In summary, the identification of a link between mitochondrial import proteins and CL, and the identification of a conserved family of GEP-like proteins that function as novel regulators of CL and PE have substantially enhanced our understanding of mitochondrial biogenesis. The studies described here also raise many important questions, the answers to which will further our understanding of the interdependent role of CL function and its biosynthesis, and of the coordinate regulation of CL and PE in the mitochondria. First, although many proteins were identified in these reports, it is possible, and even likely, that many key players have yet to be identified. For example, the full spectrum of proteins required for the interorganelle and intramitochondrial transport of PE and CL has yet to be characterized. To this end, a genome-wide lipidomic approach involving quantitation of phospholipid levels in the yeast deletion collection may identify novel regulators of phospholipid transport, turnover, and synthesis. Second, what proteins mediate CL localization? Although it is clear that CL is synthesized in the inner mitochondrial membrane by a matrix-facing CL synthase, what proteins are required to flip the lipid to the outer leaflet of the inner membrane, and to transport CL to the outer mitochondrial membrane? How does CL become enriched in outer and inner membrane contact sites? Third, not all of the biosynthetic enzymes and regulators of CL metabolism have been identified. Mechanisms underlying the turnover and remodeling of CL have not yet been characterized. On a more basic level, the phosphatase that dephosphorylates phosphatidylglycerolphosphate (Fig. 1 A) has not been identified.

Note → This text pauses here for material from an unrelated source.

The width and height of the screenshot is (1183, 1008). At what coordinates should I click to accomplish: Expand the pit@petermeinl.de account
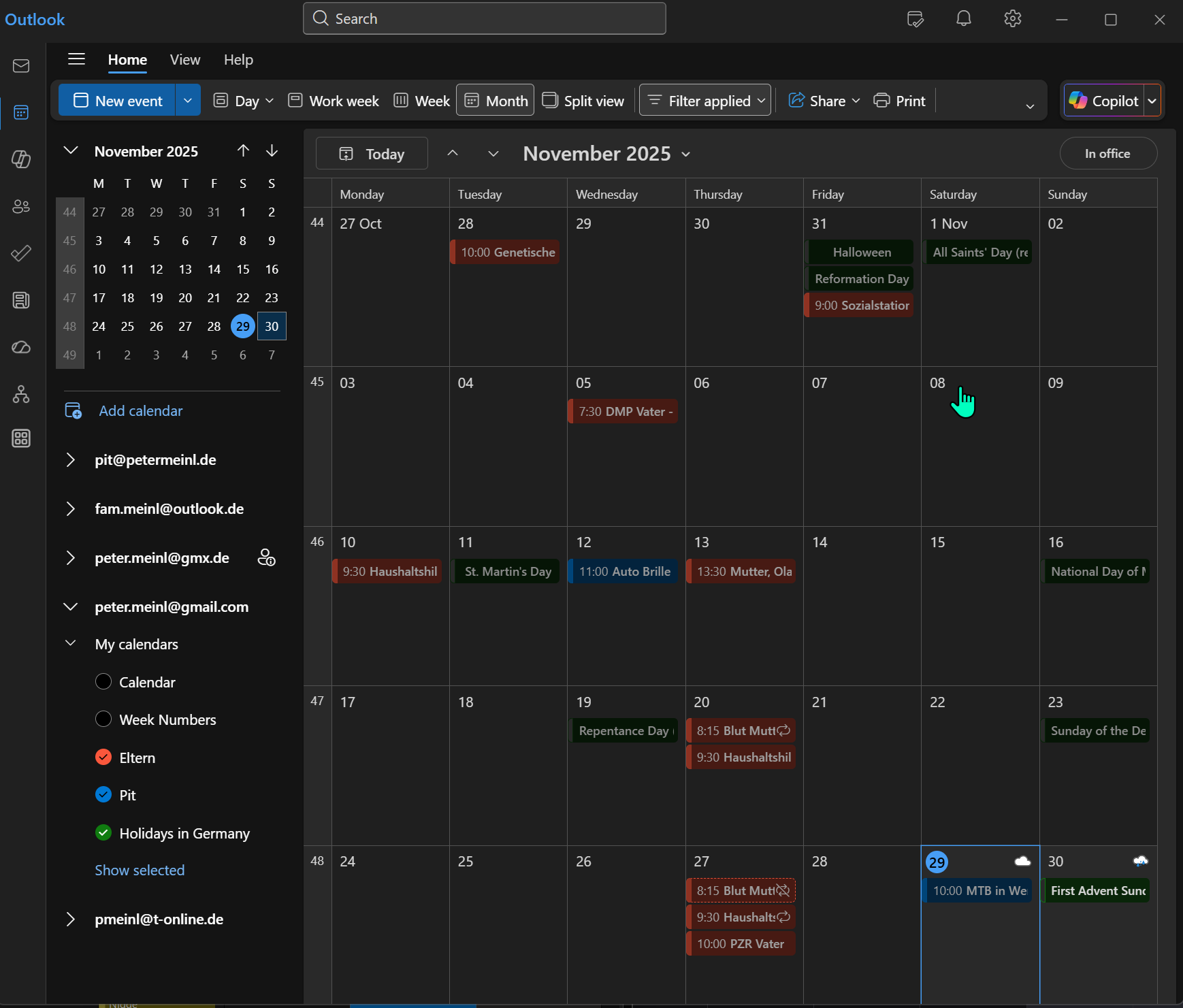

Finally, many of the questions pertaining to CL synthesis and localization are also relevant to PE. For example, how is PE exported from the mitochondrial inner membrane to the ER? Does CL regulate the synthesis of PE by controlling expression and/or activity of Psd1? We may now begin to answer these questions in the context of the GEP-like and other regulatory proteins and their lipid interactors.